One approach to improving treatments may be to target other characteristics of the disorder. For instance, there is a large literature supporting the potential role of attentional processes in maintaining social phobia (e.g., Bögels & Mansell, 2004). Individuals with social phobia tend to shift their attention internally during social situations (Clark & Wells; 1995), which increases self-reported anxiety (Bögels & Lamers, 2002; Woody & Rodriguez, 2000; Woody, 1996) and likely interferes with the disconfirmation of negative beliefs. Alternatively, directing attention externally during exposure to feared social situations has been shown to be more effective than exposure alone in reducing anxiety and negative cognitions (Wells & Papageorgiou, 1998).

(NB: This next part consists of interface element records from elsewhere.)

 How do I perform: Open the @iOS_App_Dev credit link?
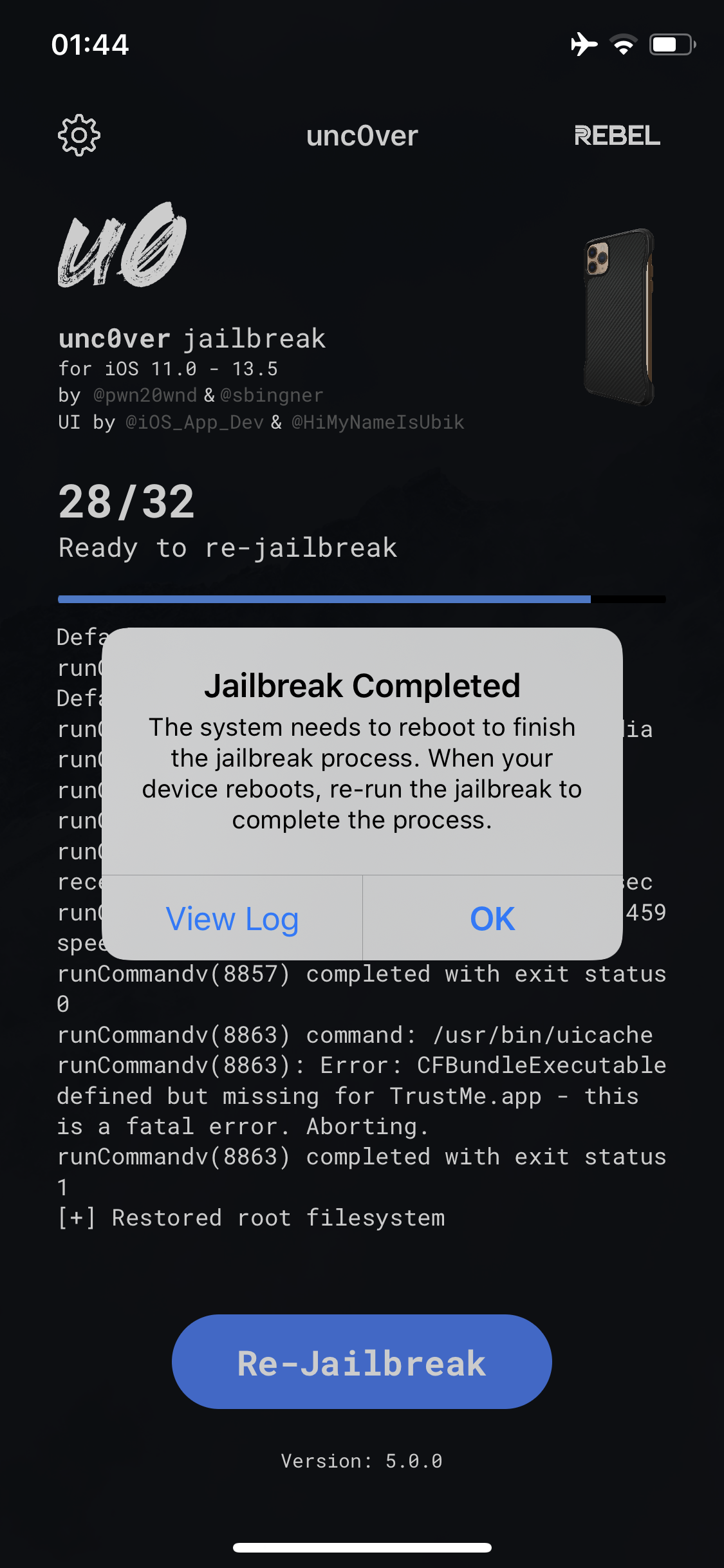coord(194,422)
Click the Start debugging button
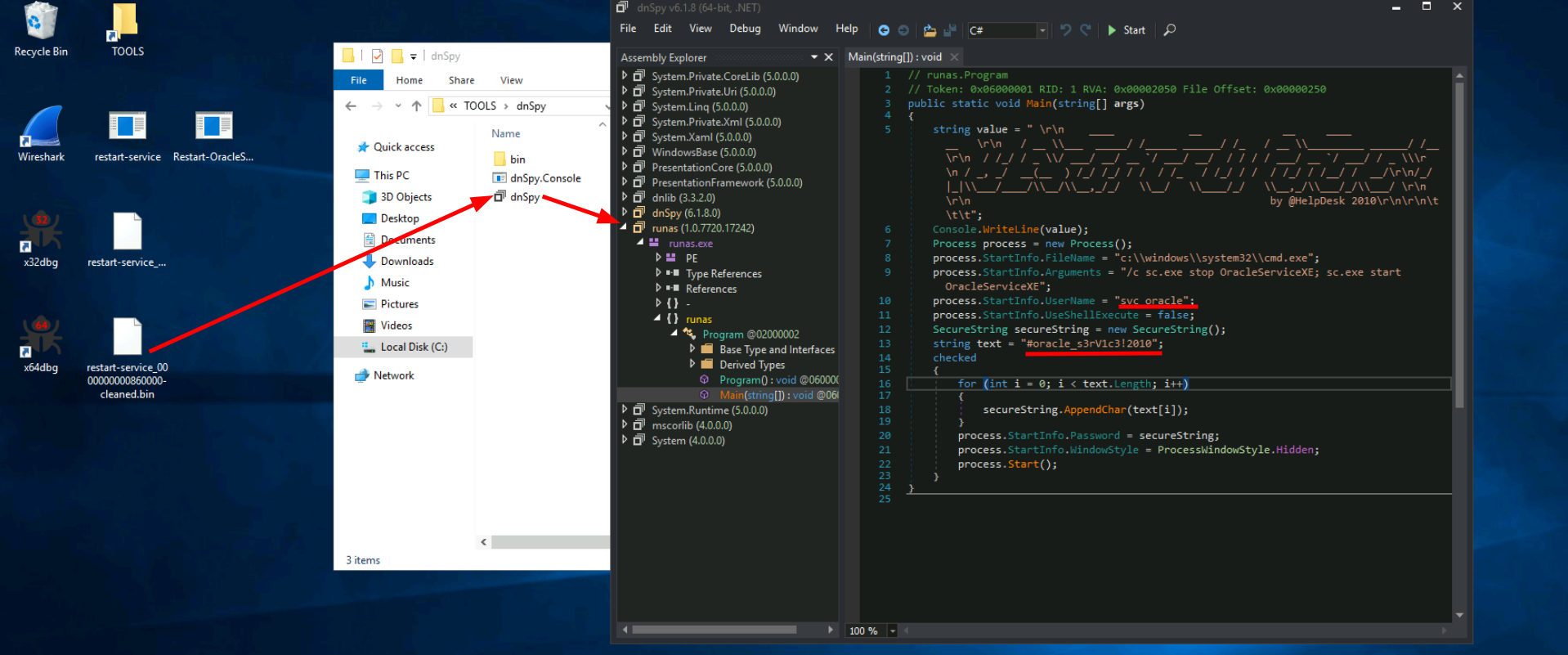Image resolution: width=1568 pixels, height=655 pixels. point(1127,30)
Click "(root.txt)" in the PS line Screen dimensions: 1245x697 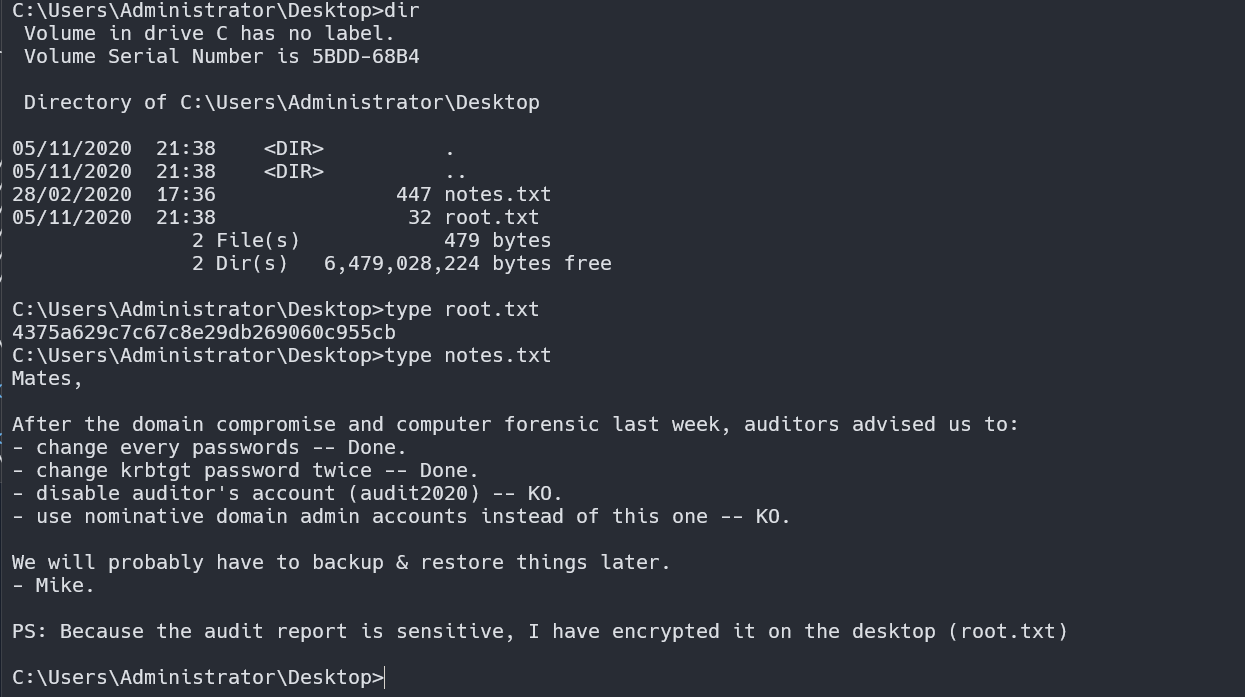tap(1008, 632)
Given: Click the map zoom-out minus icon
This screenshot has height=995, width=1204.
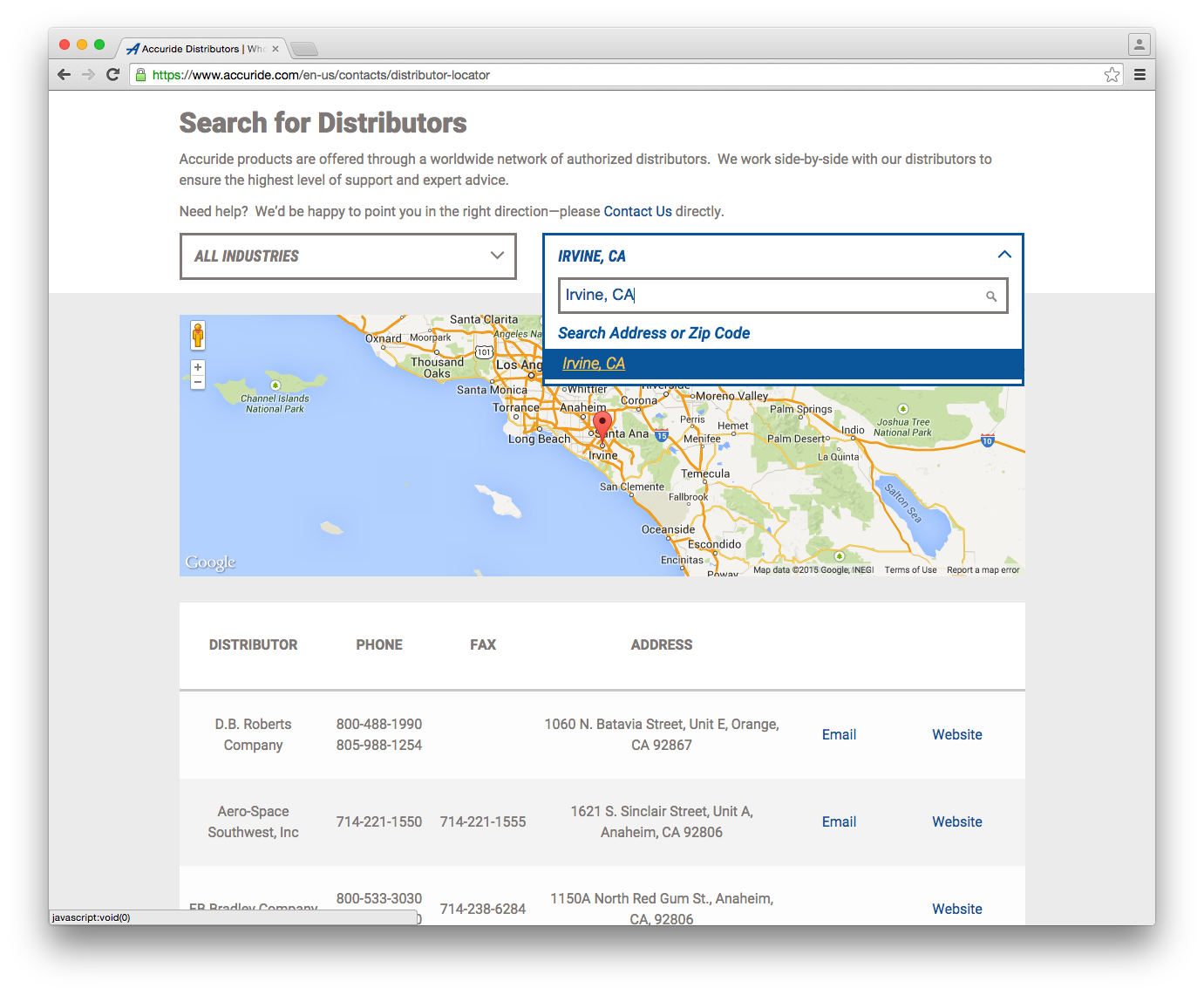Looking at the screenshot, I should tap(197, 382).
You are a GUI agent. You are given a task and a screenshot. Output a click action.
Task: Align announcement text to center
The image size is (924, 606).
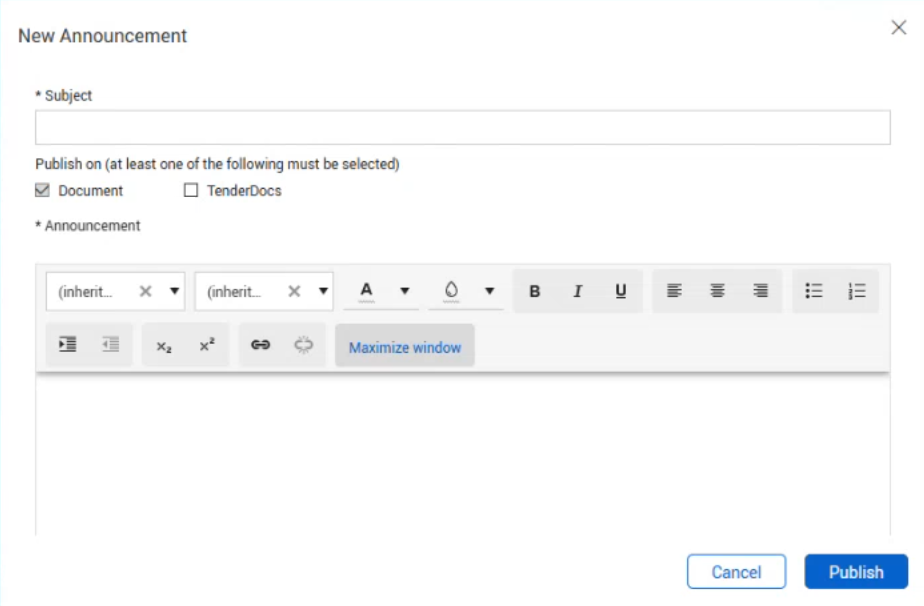point(717,291)
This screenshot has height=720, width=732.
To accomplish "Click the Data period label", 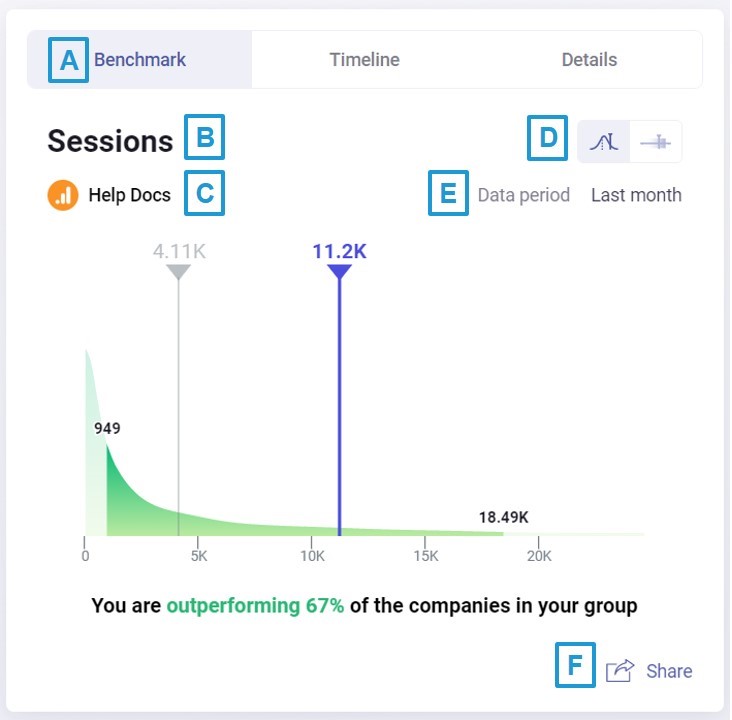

Given the potentially negative cycle among anxiety, attention, and performance (Clark & Wells, 1995), it is important to understand why socially anxious individuals engage in self-focused attention, as this knowledge may aid in developing and refining treatments (Hope, Gansler, & Heimberg, 1989). It is unclear whether self-focused attention is an automatic response to the increased physiological arousal socially anxious individuals experience in anxietyprovoking situations (Hope et al., 1989) or if it is a more deliberate coping strategy aimed at preventing embarrassment (Wells, Clark, Salkovskis, Ludgate, Hackmann, & Gelder, 1995) and negative evaluation (Rapee & Heimberg, 1997). We propose that self-focused attention may be best conceptualized as an attempt to suppress, control, or alter uncomfortable internal experiences (i. …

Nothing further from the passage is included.